Implementing the Multiple Spanning Tree Protocol – MSTP
MST regions

MST differs from the other spanning tree implementation in that it combines some, but not necessarily all, VLANs into logical spanning tree instances. This raises the problem of determining what VLAN is to be associated with what instance. More precisely, tagging BPDUs so that receiving devices can identify the instances and the VLANs to which they apply.

The issue is irrelevant in the case of the 802.1Q standard, where all instances are mapped to a unique and common instance Common Spanning Tree (CST). In the PVST+ implementation, different VLANs carry the BPDUs for their respective instance (one BPDU per VLAN) based on the VLAN tagging information.

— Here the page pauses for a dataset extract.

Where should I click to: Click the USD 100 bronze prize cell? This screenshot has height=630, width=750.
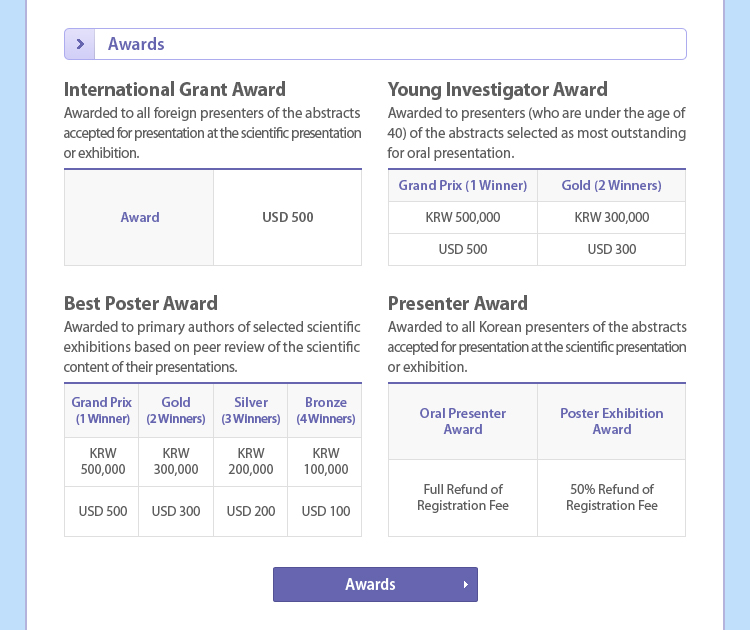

To provide this logical assignment of VLANS to spanning trees, each switch running MST in the network has a single MST configuration that consists of three attributes:

  • An alphanumeric configuration name (32 bytes)
  • A configuration revision number (two bytes)
  • A 4096-element table that associates each of the potential 4096 VLANs supported on the chassis to a given instance

To be part of a common MST region, a group of switches must share the same configuration attributes. It is up to the network administrator to properly propagate the configuration throughout the region.

NOTE:

If two switches differ on one or more configuration attributes, they are part of different regions.

To ensure a consistent VLAN-to-instance mapping, it is necessary for the protocol to be able to exactly identify the boundaries of the regions. For that purpose, the characteristics of the region are included in BPDUs. The exact VLANs-to-instance mapping is not propagated in the BPDU, because the switches only need to know whether they are in the same region as a neighbor.

Therefore, only a digest of the VLANs-to-instance mapping table is sent, along with the revision number and the name. Once a switch receives a BPDU, it extracts the digest (a numerical value derived from the VLAN-to-instance mapping table through a mathematical function) and compares it with its own computed digest. If the digests differ, the mapping must be different, so the port on which the BPDU was received is at the boundary of a region.

In generic terms, a port is at the boundary of a region if the designated bridge on its segment is in a different region or if it receives legacy 802.1D BPDUs. In the figure, the port on B1 is at the boundary of region A, whereas the ports on B2 and B3 are internal to region B.